Almost immediately, my wanna’ be tough girl story became a self-fulfilling prophesy. My determination to tough-girl my way through any situation was also the same bravado that saved me from succumbing, numerous times, to things I shouldn’t have done in the first place. When I escaped from my ordeal in Honduras, my brave, keep-on-going girl kept me from telling anyone what really happened to me there. I had become the antithesis of my mother and the overprotected girl who wasn’t allowed to go barefoot. I could go to Hell and back and keep on going. I now know the stories we tell ourselves can be our saving grace or our own worst enemy. Either way, we sometimes need help processing them and crafting new ones.

The last year has been the worst year of my life, full of grief, heartbreak, betrayal, financial terror and depression. You might think the story I now tell myself is one of woe, my life will never be the same, but you’d be wrong. I may be embarking on one of the most exciting chapters of my life, one that will use all of the experiences, hard knocks, survivorship skills, love and the grace of God I’ve learned, earned, endured and been given, but if it doesn’t materialize, I know I’ll be OK.

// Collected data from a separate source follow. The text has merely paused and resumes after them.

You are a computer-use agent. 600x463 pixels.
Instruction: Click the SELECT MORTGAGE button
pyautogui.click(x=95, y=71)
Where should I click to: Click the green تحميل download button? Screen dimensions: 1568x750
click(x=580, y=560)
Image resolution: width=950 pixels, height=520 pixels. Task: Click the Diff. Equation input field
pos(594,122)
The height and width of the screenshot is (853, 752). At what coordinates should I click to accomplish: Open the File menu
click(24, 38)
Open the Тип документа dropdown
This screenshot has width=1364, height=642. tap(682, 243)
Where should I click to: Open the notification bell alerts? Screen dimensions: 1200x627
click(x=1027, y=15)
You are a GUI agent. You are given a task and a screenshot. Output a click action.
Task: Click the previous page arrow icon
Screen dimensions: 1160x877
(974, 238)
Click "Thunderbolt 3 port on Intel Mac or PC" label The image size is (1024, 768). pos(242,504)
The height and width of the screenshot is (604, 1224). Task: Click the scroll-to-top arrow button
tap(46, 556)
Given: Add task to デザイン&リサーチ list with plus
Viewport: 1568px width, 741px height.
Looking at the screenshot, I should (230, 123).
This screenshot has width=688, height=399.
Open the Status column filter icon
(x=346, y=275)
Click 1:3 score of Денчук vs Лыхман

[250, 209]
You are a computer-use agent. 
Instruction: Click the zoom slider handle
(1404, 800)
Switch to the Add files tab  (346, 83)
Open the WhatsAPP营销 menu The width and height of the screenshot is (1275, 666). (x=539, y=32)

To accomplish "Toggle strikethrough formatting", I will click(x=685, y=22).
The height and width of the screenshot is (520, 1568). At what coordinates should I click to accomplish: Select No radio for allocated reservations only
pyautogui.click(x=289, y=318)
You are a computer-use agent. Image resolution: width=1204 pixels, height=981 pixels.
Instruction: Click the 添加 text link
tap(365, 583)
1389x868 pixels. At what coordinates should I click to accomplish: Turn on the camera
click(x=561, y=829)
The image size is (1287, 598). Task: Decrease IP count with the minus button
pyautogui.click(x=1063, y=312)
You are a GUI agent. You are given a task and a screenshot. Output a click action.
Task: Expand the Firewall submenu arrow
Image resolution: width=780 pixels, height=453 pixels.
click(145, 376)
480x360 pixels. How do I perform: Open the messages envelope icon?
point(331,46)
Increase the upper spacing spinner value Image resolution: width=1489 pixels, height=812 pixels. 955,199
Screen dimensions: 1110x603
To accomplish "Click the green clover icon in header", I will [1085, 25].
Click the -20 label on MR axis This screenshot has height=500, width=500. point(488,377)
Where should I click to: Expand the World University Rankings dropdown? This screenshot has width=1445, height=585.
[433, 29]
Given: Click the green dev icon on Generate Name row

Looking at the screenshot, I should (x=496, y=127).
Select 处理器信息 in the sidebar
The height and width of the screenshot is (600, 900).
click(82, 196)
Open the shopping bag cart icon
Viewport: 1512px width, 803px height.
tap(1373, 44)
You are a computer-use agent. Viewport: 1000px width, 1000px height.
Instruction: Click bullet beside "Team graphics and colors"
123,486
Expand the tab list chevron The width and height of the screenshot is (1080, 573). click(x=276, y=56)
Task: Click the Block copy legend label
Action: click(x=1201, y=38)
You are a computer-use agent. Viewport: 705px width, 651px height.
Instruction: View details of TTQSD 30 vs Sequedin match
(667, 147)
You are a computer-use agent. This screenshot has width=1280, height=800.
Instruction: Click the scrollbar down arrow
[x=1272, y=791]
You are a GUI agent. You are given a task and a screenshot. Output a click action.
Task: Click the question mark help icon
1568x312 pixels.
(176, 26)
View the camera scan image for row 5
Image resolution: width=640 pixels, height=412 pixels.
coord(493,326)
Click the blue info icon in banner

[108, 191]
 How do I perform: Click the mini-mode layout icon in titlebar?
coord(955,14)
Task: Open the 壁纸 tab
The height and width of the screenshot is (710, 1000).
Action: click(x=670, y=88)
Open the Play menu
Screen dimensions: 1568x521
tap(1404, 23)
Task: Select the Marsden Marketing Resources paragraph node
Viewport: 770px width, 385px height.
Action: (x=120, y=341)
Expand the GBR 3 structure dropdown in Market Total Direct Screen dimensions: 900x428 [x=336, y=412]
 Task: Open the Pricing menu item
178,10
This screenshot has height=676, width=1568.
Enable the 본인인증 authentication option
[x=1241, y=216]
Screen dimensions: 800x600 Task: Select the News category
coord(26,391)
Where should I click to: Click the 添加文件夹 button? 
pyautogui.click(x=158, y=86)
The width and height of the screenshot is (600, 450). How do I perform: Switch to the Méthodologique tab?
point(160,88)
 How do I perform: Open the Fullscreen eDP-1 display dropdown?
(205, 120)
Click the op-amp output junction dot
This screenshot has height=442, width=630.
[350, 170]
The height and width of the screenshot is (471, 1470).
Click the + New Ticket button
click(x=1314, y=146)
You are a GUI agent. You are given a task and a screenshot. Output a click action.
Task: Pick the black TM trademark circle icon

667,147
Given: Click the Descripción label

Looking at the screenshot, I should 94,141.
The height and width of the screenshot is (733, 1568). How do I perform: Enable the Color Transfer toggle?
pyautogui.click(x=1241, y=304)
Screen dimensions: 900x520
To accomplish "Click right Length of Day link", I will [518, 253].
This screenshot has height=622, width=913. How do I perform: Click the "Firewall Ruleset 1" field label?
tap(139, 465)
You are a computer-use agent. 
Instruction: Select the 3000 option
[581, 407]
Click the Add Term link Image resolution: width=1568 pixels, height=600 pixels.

What are the stories, the inner dialog  you tell yourself that have shaped your life? Perhaps they served you well in the past, but now it’s time to let them go. Or like my mother, do you tell yourself “you can’t” or “you’re afraid?” What’s stopping you from writing a new story? Where do you see yourself a year or 10 years from now, and what kind of inner story will it take to get there? If you’re struggling with cancer treatment or maybe your prognosis, what are you telling yourself day after day, and is it helping or hindering?  Do you need help writing a new story and if so, who will you turn to?

Writing this piece has made me wonder where our stories stop and our identity begins, or are our identities more than just a story we tell ourselves?